Teresa Suárez | Presidenta del Colegio de Administradores de Fincas de Galicia

“Antes llegaba con la nómina, ahora hay verdaderos ‘castings’ para seleccionar inquilinos”

“Si hay pocos alquileres ofertados, el precio sube; al igual que sucede con el marisco”

Teresa Suárez.

Teresa Suárez. / L. O.

Carlos Gayoso

Con una trayectoria de más de 30 años como miembro de Colegio de Administradores de Fincas de Galicia, Teresa Suárez está a punto de cumplir medio año el frente de la institución. Con toda una experiencia a cuestas, ofrece algunas claves de la realidad a la que se enfrentan los administradores de fincas, un día a día marcado por la delicada situación del mercado inmobiliario.

La oferta para alquilar en Galicia está bajo mínimos. En cambio, se sabe que hay un gran volumen de viviendas vacías. ¿Por qué pasa esto?

Fundamentalmente porque los propietarios tienen miedo. Desde que salió la nueva modificación de los arrendamientos urbanos se pusieron muchas trabas a los dueños: ahora, el alquiler no puede subir la renta por medio del IPC. Además, los desahucios en caso de impago se hacen cada vez más lentos y complicados; y a ello se le añade que la figura de inquilino vulnerable no está clara. Todo esto hace que la gente coja pánico a la hora de poner sus casas en el mercado del alquiler tradicional, porque, hoy, lo que tú firmas en un contrato tiene mucho riesgo de ser modificado por una ley a posteriori. El resultado que tenemos es que, al haber pocos alquileres, los que están en circulación suben. Igual que sucede con el marisco.

¿Y cuál es la solución?

En primer lugar, pienso que se debe liberalizar el mercado. Cuando se libera el mercado, la gente pone con confianza sus pisos en alquiler, hay más vivienda disponible y bajan los precios. En segundo lugar, es primordial que las administraciones pongan vivienda pública en el mercado para que colectivos como el de los jóvenes o los extranjeros puedan acceder a una vivienda digna al margen de los medios que tengan.

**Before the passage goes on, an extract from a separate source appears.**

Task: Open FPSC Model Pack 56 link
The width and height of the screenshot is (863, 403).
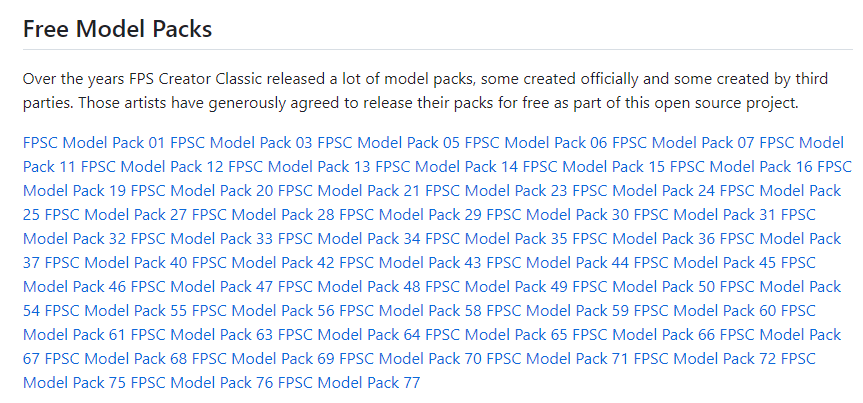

¿Y la creación de vivienda privada? ¿Formaría parte de la solución?

No tiene que ver. Ya existe vivienda privada, lo que hace falta es que se ponga en el mercado.

¿Puede ser una solución la declaración de zonas tensionadas de alquiler en puntos como A Coruña, Santiago o Vigo?

No, creo que eso echaría más leña al fuego. Declarar una zona tensionada, entre otras cosas, implica la tasación del alquiler. La dinámica de los precios la decide el mercado, y cuando intervienen las administraciones, la gente se asusta.

¿Qué balance hace de la Ley de Vivienda?

Malísimo, y lo estamos viendo: la oferta apenas ha crecido y los precios siguen subiendo. Esta ley se diseñó exclusivamente pensando en el inquilino, sin tener en cuenta al que alquila la vivienda; pero ahora el problema es que los inquilinos no tienen oferta a la que optar. En otros países se intentó legislar en este sentido y la experiencia habló por sí sola. Hay que tener en cuenta de que tres de cada diez viviendas de alquiler en Galicia corresponden a pequeños propietarios. Si legislas de manera restrictiva, al final dicen: “Prefiero tenerla vacía y que vengan mejores tiempos”. Hoy los arrendadores no tienen garantías ni incentivos para optar por el alquiler tradicional.

Es decir, que a los propietarios les falta seguridad jurídica...

Sin duda. Cuando a los propietarios no se les da protección frente a impagos u otros escenarios posibles, alquilar a larga duración se convierte en la última de las opciones. Pero es que ahora no tenemos seguridad de ningún tipo. Puedes tener un inquilino que mañana te deja de pagar y se convierte en lo que se llama un inquiokupa. Para echarlo, tienes que gastarte un montón de dinero, esperar un montón de tiempo... Por ello, el alquiler tradicional se convierte en la última de las opciones.

Las viviendas turísticas ya doblan las plazas hoteleras en Galicia. ¿Cómo afecta al mercado del alquiler?

Mucho, porque es una opción muy rentable y se produce una especie de efecto llamada entre los propietarios. Esto implica que, al haber menos viviendas en alquiler tradicional, las que hay suben de precio. Te encuentras con verdaderos castings para seleccionar inquilinos. Antes llegaba con la nómina. Aún así, Galicia todavía no es un destino turístico como Madrid o Barcelona como para que sea preocupante, pero falta mucha regulación.